→ DOCUMENT TEXT
/---
Mr. Chairman, Americans want us to work together to address their top priority--creating jobs, fostering economic recovery. Unfortunately, the majority's priorities are deeply out of touch with those of the country.

Democrats are committed to reducing the deficit. We believe, as taxpayers do, that we should start by ending tax subsidies and special interest waste. We should be slashing oil companies' subsidies first. We must make programs accountable and end the ones that do not work. We can no longer afford to continue the tax breaks for the top 2 percent of the country. Republicans are in a reckless rush to slash without regard to the impact on our economy, on the businesses which create jobs or on middle class or working families who are being responsible, doing the best for their families and educating for the future.

They are hitting ordinary, hardworking families with children, our young people trying to get an education, and the elderly. That is their starting point.

Under their budget every student in America receiving a Pell Grant, close to 9 million people, will see their aid slashed by almost $850 a year; 1.3 million students will lose their supplemental education opportunity grants and, thus, the ability to pay for college. Their plan cuts more than 200,000 kids out of Head Start, kids who will forever lose the opportunity for an early childhood education. They cut aid to school districts and special education. They will cut 55,000 Head Start teachers and close down 16,000 Head Start classrooms.

As with education, so too with jobs. In the midst of a recession and a tough labor market, training and employment services, proven-to-work programs are cut now by $5 billion. That means 8.4 million job seekers, flesh and blood human beings, could lose access to this aid completely.

In these tough economic times, it's our low-income seniors who are the most vulnerable. This budget eliminates at least 10 million new meals delivered to the homebound elderly, cuts fuel assistance for them as well. It will force seniors to either go hungry or move into nursing homes and others to have to choose whether to eat or to stay warm.

The challenge is not whether we address the deficit and spending or not. The question is where do we start to cut. Do we start with slashing ineffective programs and special interest waste, like $40 billion in oil company subsidies? Or do we start cutting those that help the middle class, our businesses, and working families with children, and seniors?

Our job is to get this budget back to common sense, to create jobs, to get this economy running again for the people of this Nation. This continuing resolution offered by the Republicans will do neither.
\---
→ SET TASKS
• a. Copy the passage of the budget speech starting at "Under their budget" and ending at "this aid completely.", swapping "recession" for "downturn".
• b. Put this sentence from the budget speech into Spanish: "The question is where do we start to cut."

→ GIVEN DATA
/---
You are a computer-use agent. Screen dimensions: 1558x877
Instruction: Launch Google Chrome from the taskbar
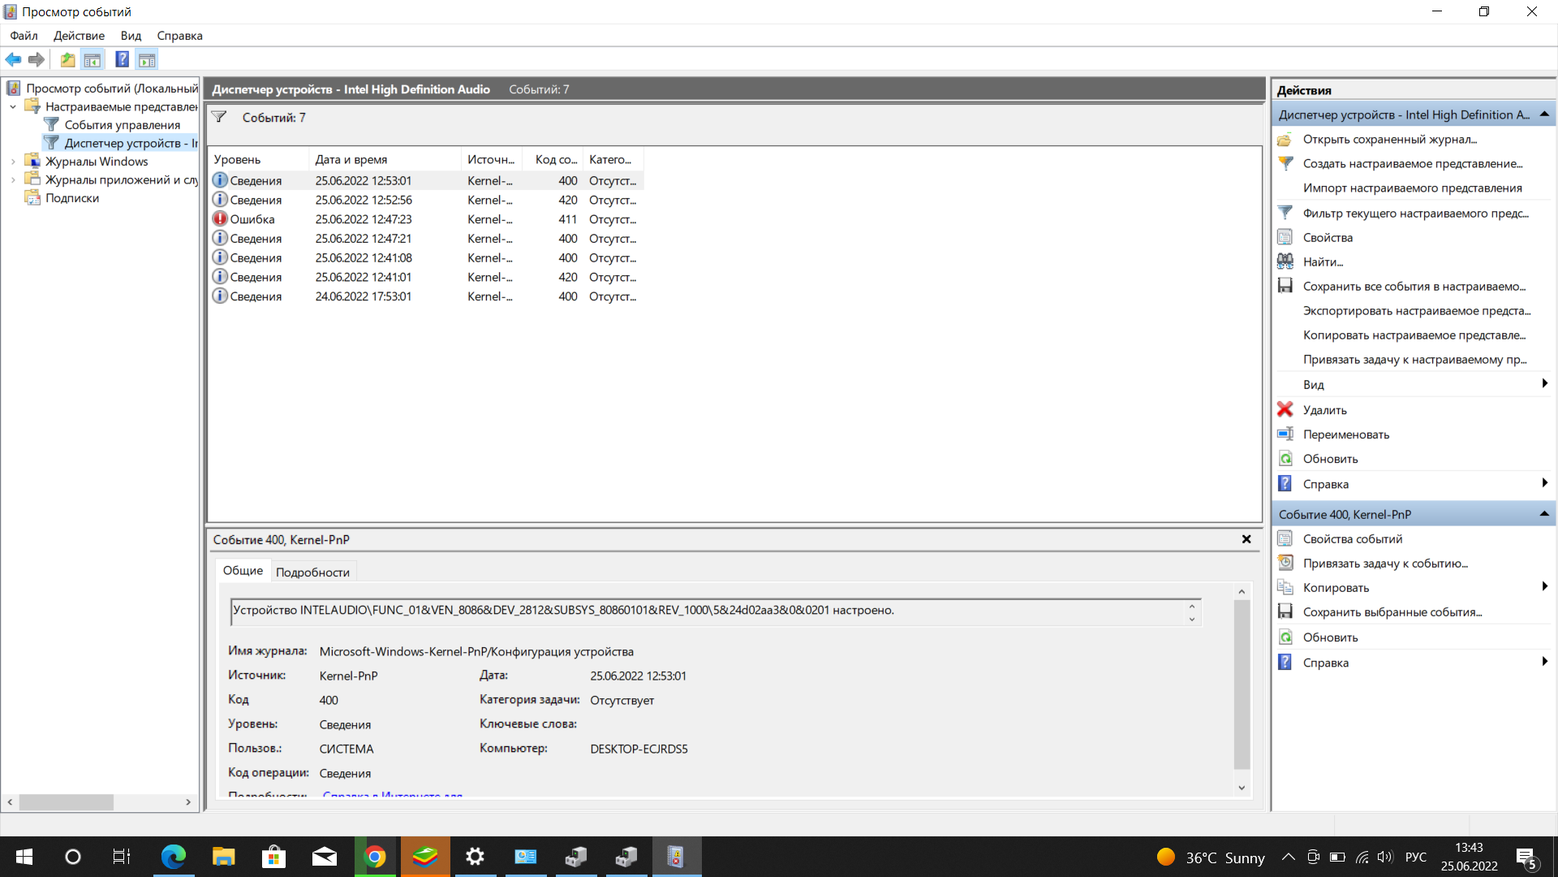coord(375,856)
\---
→ ANSWERS IN ORDER
• a.
Under their budget every student in America receiving a Pell Grant, close to 9 million people, will see their aid slashed by almost $850 a year; 1.3 million students will lose their supplemental education opportunity grants and, thus, the ability to pay for college. Their plan cuts more than 200,000 kids out of Head Start, kids who will forever lose the opportunity for an early childhood education. They cut aid to school districts and special education. They will cut 55,000 Head Start teachers and close down 16,000 Head Start classrooms.

As with education, so too with jobs. In the midst of a downturn and a tough labor market, training and employment services, proven-to-work programs are cut now by $5 billion. That means 8.4 million job seekers, flesh and blood human beings, could lose access to this aid completely.

• b. La pregunta es por dónde empezamos a recortar.